PAGE EXTRACT:
- - - - -

I don't know how familiar you are with the HTML parser, but figuring out what adjustments would need to be made to make html...`` work would be a good first step. Coupled perhaps with a basic algorithm for that template string function.

annevk avatar Feb 09 '16 17:02 annevk

Personally I think the best first step is to produce a library with the desired semantics and have it get reasonable adoption, before we consider standardizing it. It's still early days for template strings and to me it doesn't make sense to talk about standardizing a template string tag yet.

domenic avatar Feb 09 '16 17:02 domenic

Yeah, maybe. At some point we need to make sanitizing easier and add it to browsers. That will require a similar API of sorts. And also, this is hugely complicated to get right. @straker buliding a prototype on top of https://github.com/inikulin/parse5 (or similar library) might be a good first step here.

annevk avatar Feb 10 '16 08:02 annevk

Sounds good, I'll get to work getting a prototype using a tagged template function built on top of a parsing library. I'll also see if I can incorporate some of the E4H ideals into it just as a proof of concept.

- - - - -

GIVEN ENTRIES:
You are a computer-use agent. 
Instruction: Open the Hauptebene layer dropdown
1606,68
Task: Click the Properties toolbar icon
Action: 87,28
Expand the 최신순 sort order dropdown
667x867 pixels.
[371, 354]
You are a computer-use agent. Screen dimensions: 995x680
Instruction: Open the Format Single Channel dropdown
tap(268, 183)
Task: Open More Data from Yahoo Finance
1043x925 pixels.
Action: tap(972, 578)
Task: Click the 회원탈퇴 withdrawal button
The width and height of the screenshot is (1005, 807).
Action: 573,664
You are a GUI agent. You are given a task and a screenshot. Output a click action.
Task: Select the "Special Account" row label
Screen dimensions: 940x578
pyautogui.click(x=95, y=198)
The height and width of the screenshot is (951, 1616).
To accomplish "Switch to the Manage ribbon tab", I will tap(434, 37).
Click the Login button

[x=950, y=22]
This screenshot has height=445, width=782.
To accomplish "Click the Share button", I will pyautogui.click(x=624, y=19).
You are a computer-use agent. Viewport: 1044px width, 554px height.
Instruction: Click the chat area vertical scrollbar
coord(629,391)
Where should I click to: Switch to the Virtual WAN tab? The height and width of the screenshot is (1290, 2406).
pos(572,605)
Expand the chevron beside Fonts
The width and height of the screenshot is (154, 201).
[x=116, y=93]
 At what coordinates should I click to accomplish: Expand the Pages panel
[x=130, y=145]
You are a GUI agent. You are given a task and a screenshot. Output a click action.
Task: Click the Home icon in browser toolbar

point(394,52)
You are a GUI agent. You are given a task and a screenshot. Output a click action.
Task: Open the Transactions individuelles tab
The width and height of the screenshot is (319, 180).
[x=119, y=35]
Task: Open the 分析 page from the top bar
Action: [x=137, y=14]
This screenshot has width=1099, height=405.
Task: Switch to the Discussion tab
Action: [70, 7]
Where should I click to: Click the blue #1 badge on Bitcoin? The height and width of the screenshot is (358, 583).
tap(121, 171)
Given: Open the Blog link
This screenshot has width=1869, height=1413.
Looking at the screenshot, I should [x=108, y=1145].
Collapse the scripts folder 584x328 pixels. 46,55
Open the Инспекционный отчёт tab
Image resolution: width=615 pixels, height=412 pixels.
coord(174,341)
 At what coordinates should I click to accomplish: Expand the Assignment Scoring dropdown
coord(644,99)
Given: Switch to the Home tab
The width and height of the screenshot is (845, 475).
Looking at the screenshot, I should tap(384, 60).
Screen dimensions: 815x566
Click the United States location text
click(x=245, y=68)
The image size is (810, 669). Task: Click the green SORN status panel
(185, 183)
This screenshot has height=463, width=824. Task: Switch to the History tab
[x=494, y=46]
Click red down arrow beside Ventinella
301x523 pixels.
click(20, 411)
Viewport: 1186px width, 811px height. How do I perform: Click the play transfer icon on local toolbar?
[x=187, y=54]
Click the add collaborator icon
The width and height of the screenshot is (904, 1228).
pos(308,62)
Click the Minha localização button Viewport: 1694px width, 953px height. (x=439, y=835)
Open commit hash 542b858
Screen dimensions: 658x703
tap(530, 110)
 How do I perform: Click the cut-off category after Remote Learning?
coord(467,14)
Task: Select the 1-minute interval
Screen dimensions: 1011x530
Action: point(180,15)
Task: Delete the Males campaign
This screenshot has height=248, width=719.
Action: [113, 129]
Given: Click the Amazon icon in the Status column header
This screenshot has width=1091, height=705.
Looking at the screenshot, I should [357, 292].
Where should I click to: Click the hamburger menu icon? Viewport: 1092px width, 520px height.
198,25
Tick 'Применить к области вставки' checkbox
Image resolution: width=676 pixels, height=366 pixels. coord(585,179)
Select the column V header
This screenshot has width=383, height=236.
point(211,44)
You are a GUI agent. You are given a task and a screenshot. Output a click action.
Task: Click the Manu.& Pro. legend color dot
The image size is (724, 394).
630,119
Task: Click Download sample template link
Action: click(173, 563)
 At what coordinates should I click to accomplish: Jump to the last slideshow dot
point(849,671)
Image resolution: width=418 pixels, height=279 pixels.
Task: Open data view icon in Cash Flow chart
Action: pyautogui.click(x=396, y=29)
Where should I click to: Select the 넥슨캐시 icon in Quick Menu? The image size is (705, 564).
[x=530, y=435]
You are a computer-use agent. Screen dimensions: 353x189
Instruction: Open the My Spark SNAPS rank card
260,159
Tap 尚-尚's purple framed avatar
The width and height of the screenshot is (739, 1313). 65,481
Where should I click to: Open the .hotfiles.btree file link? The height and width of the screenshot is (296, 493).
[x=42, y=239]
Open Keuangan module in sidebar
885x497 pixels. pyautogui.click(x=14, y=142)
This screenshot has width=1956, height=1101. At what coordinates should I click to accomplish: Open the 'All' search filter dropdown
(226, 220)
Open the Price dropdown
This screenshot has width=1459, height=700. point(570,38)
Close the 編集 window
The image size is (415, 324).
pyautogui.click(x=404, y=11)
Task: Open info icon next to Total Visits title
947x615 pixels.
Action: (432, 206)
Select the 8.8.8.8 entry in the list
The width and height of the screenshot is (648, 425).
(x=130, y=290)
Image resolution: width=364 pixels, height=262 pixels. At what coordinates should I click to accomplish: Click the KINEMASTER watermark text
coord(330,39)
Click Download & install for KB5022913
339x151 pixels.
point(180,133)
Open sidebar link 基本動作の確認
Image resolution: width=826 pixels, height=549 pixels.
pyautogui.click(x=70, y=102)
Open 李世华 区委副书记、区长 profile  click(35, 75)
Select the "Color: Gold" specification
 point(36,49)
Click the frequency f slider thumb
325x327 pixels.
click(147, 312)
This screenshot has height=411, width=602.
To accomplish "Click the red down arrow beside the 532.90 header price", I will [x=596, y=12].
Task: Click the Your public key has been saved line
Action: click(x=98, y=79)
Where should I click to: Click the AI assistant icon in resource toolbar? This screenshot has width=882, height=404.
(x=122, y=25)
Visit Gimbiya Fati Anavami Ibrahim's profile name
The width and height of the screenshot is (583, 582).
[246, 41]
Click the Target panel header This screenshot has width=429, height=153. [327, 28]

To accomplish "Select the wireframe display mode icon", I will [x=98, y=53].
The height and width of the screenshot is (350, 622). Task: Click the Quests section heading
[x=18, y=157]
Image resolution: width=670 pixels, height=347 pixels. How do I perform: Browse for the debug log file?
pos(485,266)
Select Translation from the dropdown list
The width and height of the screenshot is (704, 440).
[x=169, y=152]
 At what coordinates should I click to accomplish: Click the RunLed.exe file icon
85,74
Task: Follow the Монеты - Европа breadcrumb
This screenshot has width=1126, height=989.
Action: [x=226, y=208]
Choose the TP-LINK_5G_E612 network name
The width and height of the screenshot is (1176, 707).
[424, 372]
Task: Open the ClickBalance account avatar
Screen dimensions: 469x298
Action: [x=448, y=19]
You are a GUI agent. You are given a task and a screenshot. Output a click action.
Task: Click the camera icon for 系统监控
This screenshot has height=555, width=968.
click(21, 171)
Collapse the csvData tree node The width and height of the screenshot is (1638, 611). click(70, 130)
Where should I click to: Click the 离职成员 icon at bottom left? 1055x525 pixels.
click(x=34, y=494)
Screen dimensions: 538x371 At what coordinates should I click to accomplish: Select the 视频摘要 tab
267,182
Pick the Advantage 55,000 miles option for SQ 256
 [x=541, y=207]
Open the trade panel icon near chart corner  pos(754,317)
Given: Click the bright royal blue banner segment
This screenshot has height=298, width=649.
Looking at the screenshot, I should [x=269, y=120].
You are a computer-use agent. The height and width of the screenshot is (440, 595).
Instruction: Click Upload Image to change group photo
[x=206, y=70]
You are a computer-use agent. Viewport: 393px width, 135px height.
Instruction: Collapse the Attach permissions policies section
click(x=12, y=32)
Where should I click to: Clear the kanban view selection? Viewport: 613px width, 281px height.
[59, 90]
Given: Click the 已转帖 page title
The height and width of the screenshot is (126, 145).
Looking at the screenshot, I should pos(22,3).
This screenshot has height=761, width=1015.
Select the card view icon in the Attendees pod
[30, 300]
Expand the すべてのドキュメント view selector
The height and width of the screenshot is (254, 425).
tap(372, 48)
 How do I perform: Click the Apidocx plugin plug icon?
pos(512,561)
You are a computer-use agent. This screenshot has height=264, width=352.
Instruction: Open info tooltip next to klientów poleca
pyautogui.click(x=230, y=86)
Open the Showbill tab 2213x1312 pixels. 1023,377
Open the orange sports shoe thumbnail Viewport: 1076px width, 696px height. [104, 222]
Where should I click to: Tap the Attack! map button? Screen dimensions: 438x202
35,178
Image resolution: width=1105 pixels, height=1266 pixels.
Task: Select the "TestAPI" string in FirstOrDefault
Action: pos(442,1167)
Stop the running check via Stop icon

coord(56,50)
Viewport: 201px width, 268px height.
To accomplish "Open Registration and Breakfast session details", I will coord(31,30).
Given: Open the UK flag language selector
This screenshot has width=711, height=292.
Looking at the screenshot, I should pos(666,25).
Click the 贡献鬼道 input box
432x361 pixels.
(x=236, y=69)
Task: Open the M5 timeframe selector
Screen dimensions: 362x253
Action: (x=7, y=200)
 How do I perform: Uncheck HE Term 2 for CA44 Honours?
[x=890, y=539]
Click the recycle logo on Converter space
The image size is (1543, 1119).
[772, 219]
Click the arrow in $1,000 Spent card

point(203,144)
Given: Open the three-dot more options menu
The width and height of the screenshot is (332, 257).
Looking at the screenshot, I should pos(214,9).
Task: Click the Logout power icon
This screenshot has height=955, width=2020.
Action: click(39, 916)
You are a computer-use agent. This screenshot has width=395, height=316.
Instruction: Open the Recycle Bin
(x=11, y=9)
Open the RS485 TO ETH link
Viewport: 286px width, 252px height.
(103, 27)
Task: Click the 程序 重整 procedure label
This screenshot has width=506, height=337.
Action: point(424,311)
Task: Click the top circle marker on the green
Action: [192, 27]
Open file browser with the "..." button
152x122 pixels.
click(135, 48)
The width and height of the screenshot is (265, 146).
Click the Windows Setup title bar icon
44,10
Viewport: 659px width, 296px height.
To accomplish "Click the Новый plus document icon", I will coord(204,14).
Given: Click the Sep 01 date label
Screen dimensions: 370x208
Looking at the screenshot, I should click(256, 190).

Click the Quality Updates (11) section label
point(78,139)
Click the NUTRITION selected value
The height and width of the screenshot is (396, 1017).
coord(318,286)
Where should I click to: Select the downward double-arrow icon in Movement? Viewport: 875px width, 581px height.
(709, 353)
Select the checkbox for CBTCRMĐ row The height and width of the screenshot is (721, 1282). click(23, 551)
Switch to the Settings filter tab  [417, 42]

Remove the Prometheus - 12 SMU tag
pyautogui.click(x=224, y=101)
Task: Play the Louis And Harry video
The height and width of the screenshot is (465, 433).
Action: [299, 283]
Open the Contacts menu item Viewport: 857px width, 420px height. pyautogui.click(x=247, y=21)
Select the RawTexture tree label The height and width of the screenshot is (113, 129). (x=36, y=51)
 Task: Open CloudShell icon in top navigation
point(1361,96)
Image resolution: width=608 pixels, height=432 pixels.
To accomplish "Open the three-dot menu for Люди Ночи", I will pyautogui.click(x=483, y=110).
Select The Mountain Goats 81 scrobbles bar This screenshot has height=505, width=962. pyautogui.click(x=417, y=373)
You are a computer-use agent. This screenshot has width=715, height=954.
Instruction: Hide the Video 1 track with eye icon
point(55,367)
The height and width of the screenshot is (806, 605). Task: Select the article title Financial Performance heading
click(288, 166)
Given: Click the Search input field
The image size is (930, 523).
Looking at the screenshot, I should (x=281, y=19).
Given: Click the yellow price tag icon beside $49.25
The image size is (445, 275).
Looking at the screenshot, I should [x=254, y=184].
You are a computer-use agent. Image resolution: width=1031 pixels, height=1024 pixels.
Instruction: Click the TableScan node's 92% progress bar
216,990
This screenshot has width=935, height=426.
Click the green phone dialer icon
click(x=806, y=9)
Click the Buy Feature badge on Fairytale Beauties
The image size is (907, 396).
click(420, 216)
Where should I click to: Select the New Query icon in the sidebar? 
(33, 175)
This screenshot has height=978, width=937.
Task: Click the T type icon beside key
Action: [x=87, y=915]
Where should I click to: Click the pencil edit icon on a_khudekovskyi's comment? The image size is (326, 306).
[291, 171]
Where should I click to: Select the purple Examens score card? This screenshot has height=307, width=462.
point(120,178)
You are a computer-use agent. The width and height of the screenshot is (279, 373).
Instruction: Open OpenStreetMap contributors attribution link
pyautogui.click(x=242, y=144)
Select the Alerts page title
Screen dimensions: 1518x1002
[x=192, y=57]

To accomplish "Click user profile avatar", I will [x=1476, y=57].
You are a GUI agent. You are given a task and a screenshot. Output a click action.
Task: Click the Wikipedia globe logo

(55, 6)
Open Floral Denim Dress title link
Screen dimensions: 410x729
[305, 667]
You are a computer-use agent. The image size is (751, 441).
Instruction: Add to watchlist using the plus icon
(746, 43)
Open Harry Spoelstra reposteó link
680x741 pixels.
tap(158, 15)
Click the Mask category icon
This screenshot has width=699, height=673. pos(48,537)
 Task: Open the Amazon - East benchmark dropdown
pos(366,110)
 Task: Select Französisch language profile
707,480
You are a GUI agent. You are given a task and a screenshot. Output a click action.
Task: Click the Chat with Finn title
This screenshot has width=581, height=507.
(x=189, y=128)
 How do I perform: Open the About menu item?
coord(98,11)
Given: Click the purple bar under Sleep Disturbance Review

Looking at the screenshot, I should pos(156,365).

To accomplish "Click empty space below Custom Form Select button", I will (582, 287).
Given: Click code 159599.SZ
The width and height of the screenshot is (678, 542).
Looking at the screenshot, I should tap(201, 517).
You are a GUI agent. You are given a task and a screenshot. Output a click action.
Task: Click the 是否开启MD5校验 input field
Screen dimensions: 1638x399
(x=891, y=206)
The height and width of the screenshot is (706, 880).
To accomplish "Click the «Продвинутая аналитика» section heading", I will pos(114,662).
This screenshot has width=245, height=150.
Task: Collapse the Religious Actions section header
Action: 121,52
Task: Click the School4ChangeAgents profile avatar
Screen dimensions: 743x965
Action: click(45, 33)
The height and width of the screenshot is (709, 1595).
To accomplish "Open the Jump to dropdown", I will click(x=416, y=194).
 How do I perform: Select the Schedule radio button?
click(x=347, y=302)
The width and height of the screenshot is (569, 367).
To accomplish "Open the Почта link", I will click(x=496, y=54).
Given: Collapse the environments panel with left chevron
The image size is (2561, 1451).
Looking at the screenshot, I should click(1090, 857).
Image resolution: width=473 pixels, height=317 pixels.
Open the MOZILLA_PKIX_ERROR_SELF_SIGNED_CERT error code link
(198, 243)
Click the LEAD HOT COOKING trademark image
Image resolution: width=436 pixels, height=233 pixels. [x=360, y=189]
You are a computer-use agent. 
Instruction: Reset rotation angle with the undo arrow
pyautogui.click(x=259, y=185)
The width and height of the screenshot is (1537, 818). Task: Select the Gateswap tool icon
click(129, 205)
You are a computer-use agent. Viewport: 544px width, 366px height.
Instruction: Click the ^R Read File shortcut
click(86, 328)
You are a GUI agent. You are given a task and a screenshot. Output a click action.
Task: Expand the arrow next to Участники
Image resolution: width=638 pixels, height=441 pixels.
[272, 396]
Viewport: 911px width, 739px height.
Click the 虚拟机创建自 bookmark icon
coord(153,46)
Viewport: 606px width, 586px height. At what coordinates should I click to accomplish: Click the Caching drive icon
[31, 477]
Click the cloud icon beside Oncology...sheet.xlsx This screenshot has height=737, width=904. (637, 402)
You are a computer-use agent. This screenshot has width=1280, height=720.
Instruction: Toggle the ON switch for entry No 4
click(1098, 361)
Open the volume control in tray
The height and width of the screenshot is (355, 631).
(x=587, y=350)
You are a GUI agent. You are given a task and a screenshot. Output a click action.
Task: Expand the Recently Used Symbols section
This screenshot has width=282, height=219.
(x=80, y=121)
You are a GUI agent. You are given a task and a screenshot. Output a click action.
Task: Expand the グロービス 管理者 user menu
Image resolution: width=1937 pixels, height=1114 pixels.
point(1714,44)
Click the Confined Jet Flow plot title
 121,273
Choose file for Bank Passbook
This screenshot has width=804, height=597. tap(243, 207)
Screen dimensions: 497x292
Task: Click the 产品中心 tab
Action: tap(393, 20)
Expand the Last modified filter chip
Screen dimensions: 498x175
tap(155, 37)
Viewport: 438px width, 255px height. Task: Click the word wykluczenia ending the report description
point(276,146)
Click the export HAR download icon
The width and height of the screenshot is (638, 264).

- - - - -

SHORT TASK A: Please list every distinct username that appears in the template string tag discussion, including any mentioned with an @ sign.
SHORT TASK B: Carry the template string tag discussion forward from its last comment.

WRITTEN ANSWER A: annevk, domenic, straker

WRITTEN ANSWER B:
straker avatar Feb 10 '16 18:02 straker

I'm not sure why you need a parsing library exactly? Can't you just use

document.createElement("template");
template.innerHTML = passedInStringAfterSubstitutions;
return template.contents;

Maybe the problem is safely generated passedInStringAfterSubstitutions. but maybe it's not; just do HTML escaping and then concatenation. See e.g. https://github.com/domenic/count-to-6/blob/master/lib/exercises/tagged_template_strings/solution/solution.js

domenic avatar Feb 10 '16 18:02 domenic

If you didn't care that you always escaped the substituted DOM that would work, but what happens when I trust the substitution (e.g. I created it) and don't want to escape it so it will create DOM instead of string escaped text?

I'm guessing that this contributes to what makes this problem hugely complicated to get right.

straker avatar Feb 10 '16 18:02 straker

I guess that's where contextual auto escaping comes in.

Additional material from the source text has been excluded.